“Proverò ad essere un buon sindaco anche per chi non mi ha votato perchè è giusto che sia così”. Giampi Michelusi ci ha tenuto a sottolinearlo ai giornalisti, che l’altra sera, erano al Comune di Thiene, per assistere allo spoglio dei vari seggi, per mettere al corrente l’opinione pubblica dell’esito del ballottaggio. Erano presenti varie testate giornalistiche e Michelusi, davanti a microfoni e telecamere, ha dedicato la sua vittoria alla sua famiglia, a sua moglie Lorella, alle sue figlie, ai suoi generi e ai suoi nipoti, che dopo il verdetto sono corsi ad abbracciarlo. Nessuna collezione di bottiglie, la famiglia era senza prosecco al seguito e ci hanno pensato dei sostenitori della sua coalizione a portarne un paio davanti al comune. Voci di corridoio dicono che Michelusi e la sua squadra abbiano festeggiato a casa di un candidato, che avrebbe messo la propria cantina a disposizione.
Sui volti della famiglia Michelusi, si leggevano i segni di una campagna elettorale dura sotto il profilo umano. Una campagna elettorale di così basso livello, da fare registrare a Thiene il dato più alto in termini di disertazione elettorale. Proprio così, Thiene è la città veneta in cui si è registrato il dato più drammatico di mancata affluenza alle urne. Numeri che la dicono tutta sul percorso che c’è da fare per recuperare il rapporto con i cittadini, che sono stanchi di spot urlati, che sanno più di autoincensamento, che di umile richiesta di fiducia.
A Thiene, i confronti, che dovevano servire a fare conoscere i candidati, sono stati davvero miseri di contenuti.

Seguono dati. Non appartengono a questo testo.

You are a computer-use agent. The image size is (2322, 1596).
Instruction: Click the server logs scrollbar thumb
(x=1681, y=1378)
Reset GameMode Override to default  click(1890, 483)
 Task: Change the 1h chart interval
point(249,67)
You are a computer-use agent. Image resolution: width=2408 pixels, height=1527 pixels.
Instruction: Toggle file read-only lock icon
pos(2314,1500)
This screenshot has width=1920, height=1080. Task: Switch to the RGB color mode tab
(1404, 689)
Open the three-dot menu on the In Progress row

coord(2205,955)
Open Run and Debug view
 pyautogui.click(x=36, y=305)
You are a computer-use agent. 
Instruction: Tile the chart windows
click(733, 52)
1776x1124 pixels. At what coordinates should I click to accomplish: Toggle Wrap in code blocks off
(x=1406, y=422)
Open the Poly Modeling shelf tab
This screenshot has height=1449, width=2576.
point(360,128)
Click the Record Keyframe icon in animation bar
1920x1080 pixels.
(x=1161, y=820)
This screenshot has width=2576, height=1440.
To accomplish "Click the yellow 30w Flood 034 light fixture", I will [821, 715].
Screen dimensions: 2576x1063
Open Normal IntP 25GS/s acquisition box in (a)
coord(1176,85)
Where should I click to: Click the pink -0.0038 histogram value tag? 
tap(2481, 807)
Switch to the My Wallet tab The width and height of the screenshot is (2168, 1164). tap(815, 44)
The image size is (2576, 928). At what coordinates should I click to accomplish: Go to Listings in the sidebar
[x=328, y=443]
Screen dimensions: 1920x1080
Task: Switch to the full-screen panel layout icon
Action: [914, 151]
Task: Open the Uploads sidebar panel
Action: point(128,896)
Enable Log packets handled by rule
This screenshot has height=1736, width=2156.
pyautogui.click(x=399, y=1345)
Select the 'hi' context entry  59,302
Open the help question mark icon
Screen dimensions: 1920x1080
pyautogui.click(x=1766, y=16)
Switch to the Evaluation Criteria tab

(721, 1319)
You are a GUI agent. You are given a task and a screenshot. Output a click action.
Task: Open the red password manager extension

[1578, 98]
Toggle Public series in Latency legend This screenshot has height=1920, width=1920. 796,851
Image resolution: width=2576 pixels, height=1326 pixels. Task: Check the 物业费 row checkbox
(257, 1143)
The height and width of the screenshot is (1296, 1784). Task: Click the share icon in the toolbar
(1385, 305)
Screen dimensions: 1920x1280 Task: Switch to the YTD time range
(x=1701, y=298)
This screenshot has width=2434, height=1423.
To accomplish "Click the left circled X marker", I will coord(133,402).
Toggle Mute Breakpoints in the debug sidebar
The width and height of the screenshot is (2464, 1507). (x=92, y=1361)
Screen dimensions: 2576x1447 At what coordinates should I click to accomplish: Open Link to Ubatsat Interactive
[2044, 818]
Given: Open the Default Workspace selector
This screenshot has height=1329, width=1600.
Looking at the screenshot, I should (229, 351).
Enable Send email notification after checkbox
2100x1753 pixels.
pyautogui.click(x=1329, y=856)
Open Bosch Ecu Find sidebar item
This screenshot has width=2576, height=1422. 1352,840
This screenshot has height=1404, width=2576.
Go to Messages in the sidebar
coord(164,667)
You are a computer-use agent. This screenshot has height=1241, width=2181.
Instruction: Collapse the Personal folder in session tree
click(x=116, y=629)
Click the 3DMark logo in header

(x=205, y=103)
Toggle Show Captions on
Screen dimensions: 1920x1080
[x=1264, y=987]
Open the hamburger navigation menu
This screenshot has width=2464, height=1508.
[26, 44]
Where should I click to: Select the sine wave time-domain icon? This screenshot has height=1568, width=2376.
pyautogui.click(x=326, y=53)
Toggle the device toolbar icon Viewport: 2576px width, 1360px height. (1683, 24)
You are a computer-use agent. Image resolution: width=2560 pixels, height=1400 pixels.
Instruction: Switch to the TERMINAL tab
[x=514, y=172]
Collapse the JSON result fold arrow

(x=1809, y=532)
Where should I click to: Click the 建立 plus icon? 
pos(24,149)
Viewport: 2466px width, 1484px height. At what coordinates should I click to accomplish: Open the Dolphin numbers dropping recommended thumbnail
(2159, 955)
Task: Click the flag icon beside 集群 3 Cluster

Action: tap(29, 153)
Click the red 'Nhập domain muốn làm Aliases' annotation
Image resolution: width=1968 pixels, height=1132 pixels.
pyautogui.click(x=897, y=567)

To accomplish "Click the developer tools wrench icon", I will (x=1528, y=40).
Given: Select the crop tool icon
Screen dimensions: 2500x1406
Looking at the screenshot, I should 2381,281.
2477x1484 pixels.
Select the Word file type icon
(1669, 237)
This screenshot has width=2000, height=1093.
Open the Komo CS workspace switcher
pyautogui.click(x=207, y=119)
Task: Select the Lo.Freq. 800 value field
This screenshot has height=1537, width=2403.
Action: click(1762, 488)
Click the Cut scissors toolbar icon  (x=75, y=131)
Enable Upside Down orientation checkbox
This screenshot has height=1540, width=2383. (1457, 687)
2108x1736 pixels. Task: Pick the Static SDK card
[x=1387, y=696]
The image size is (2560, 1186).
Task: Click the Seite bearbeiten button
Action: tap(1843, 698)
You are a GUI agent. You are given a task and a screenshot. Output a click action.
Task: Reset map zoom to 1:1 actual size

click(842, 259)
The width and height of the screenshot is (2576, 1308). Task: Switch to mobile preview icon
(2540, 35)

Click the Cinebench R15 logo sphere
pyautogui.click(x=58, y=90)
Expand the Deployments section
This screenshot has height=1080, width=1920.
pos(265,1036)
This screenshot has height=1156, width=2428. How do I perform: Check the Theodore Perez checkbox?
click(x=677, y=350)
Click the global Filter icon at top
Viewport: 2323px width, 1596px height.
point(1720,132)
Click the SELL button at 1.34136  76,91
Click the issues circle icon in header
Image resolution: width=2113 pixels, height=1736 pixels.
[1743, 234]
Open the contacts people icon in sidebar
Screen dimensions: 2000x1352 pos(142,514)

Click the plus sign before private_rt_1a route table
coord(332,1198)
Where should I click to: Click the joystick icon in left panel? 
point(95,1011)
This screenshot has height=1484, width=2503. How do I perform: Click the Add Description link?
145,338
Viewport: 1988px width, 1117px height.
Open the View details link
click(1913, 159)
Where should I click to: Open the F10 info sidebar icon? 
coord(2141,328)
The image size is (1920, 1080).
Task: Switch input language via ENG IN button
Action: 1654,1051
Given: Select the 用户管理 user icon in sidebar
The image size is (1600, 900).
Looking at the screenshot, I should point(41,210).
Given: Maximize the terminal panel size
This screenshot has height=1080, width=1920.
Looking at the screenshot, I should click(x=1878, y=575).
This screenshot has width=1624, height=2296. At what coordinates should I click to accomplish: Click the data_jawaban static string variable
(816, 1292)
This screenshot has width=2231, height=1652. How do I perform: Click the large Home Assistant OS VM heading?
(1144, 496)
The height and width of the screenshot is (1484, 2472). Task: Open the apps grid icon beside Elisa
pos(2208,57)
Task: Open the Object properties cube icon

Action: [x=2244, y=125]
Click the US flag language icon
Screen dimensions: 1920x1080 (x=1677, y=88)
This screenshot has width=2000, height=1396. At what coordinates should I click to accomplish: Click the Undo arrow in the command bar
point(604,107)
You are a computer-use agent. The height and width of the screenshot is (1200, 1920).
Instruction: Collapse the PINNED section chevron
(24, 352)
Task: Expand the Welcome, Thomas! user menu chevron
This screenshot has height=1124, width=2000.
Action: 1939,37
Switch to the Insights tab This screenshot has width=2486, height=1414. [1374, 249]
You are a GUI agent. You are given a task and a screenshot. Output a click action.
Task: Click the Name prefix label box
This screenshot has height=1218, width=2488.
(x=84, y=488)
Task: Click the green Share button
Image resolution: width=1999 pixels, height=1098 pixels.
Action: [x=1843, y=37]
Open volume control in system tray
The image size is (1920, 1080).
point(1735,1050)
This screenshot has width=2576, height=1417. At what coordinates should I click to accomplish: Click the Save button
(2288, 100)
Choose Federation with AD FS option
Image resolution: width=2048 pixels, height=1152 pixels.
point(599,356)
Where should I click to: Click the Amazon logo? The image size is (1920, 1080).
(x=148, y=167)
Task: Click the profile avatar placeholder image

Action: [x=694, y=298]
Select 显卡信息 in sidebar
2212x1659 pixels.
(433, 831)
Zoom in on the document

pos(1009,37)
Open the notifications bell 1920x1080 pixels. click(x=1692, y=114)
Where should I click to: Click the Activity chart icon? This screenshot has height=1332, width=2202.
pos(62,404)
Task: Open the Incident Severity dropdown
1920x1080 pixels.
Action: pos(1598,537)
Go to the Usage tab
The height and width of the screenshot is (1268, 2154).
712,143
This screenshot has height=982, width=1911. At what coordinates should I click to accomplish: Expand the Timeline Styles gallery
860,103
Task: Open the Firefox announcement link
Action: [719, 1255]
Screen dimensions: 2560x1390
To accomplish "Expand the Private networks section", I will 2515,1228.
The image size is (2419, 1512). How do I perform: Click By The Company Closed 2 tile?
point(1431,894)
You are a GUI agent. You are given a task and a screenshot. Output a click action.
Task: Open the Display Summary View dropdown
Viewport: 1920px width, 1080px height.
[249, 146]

Il massimo dello sconforto si è vissuto quando in Sala Borse, durante l’incontro organizzato da Confcommercio, i 5 candidati non sono stati in grado di rispondere a delle domande, che seppur tecniche, erano state inviate dalla giunta diversi giorni prima. Ma se provavi a chiedere sul destino del mercato e del progetto di Ascom, ti sentivi rispondere dal candidato di turno con frasi fuori tema. Insomma, il moderatore chiedeva di banane e si sentiva rispondere di kiwi e pesche. A questo si aggiungevano i toni arroganti, tipici di chi crede di fare il furbo arrampicandosi sugli specchi, ma che non convincono gli addetti ai lavori. Una stampa troppo buona, che in altre città d’Italia avrebbe messo nel tritacarne chi, ostentando tanta impreparazione, osava proporsi come primo cittadino con supercazzole che nemmeno facevano ridere. Ma è la politica di oggi, quella populistica che si spera abbia le ore contate, quella urlata per colpire la pancia dei cittadini arrabbiati e non per costruire un sano rapporto con loro. Una politica che sembra non pagare più.
In Veneto non ha funzionato e il caso-Verona ne è la prova. La vittoria di Tommasi, che ha scalzato tutti, con il suo garbo, il suo tono di voce sempre adeguato, la sua umiltà ha suscitato fiducia in chi, anche in una giornata di caldo soffocante, si è preso la briga di spendere 5 minuti per chi lo aveva conquistato. Damiano Tommasi aveva dato indicazioni ben precise sull’uso dei social: niente offese, niente attacchi, guai a chi insulta o denigra l’avversario. Con la sua squadra era stato chiaro, sulla rete non si trova una sola dichiarazione ‘accesa’ nei soli toni. A Verona la sobrietà e l’etica hanno cambiato la politica.